Ca(2+)-dependent and Ca(2+)-permeable ion channels in aortic endothelial cells.

We investigated whether osmotic stress would activate specific ion channels in bovine aortic endothelial cells (BAECs). In isotonic medium (290 mosmol/kgH2O), cell-attached patch recordings contained both 165-pS K+ channels activated by depolarization and 40-pS K+ channels activated by 200 nM bradykinin. These inwardly rectifying K+ channels were activated by raising "cytoplasmic" Ca2+ in inside-out patches. BAEC exposed to hypotonic bath (220 mosmol/kg) exhibited a 20% decrease in intracellular K+ content within 5 min.
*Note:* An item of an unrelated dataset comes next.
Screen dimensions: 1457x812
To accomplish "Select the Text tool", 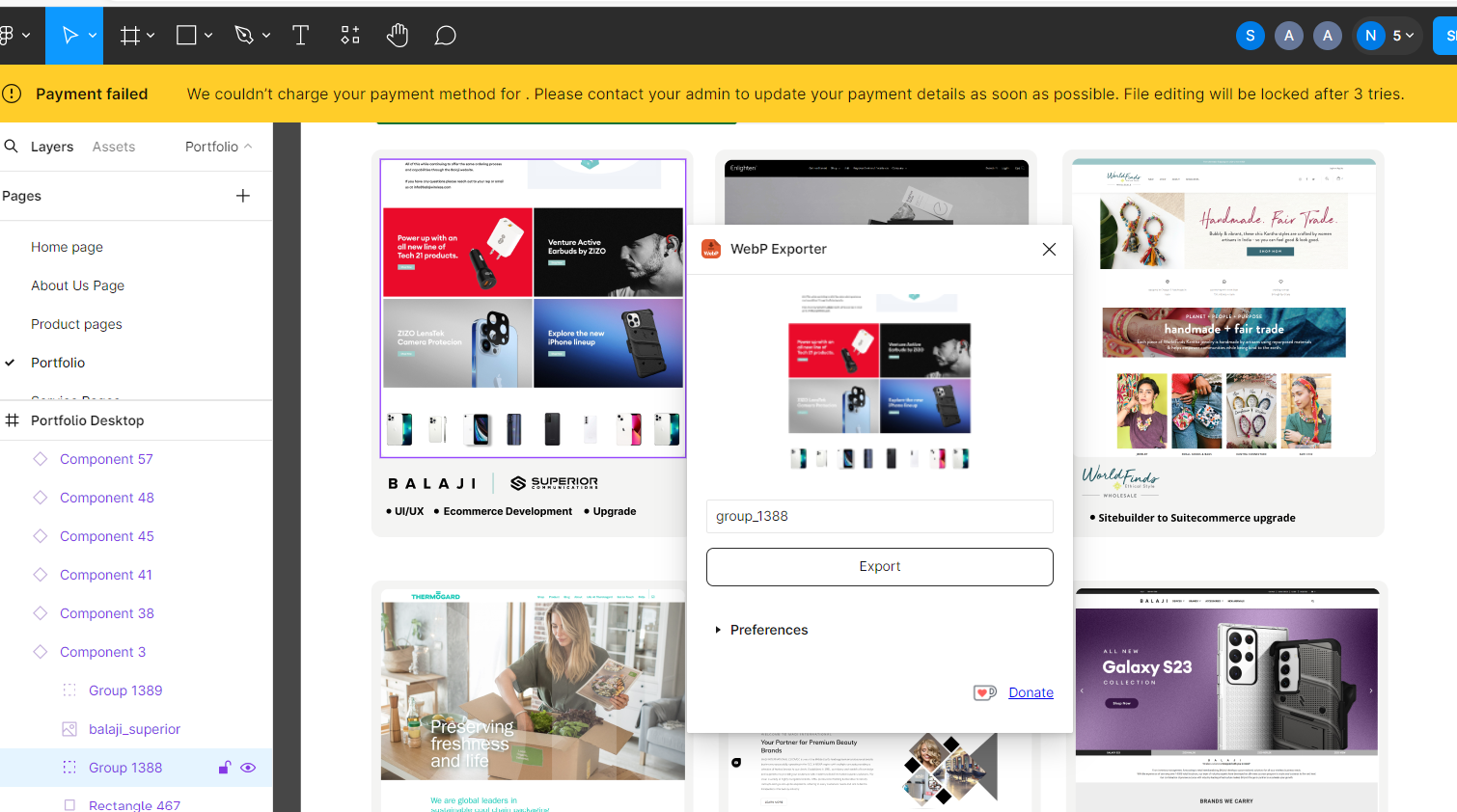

Cell-attached patches revealed biphasic K+ channel activation with hypotonic exposure; initial activation of 165- and 40-pS K+ channels (1-3 min) was followed by a delayed but sustained reactivation of both K+ channels (> 5 min). The delayed reactivation phase was dependent on the presence of external Ca2+ and was attenuated by 10 microM gadolinium. A 28-pS nonselective cation channel (NSCC), which conducted inward Ca2+ current, was also detected during hypotonic exposure. This NSCC was stimulated by hyperpolarization and was blocked by 10 microM gadolinium. In BAEC 1) hypotonic exposure activates Ca(2+)-dependent, 165- and 40-pS K+ channels biphasically; 2) the initial phase is independent of external Ca2+, while the delayed phase requires external Ca2+; and 3) Ca(2+)-permeable, 28-pS NSCCs stimulated by membrane hyperpolarization provide a pathway for external Ca2+ influx.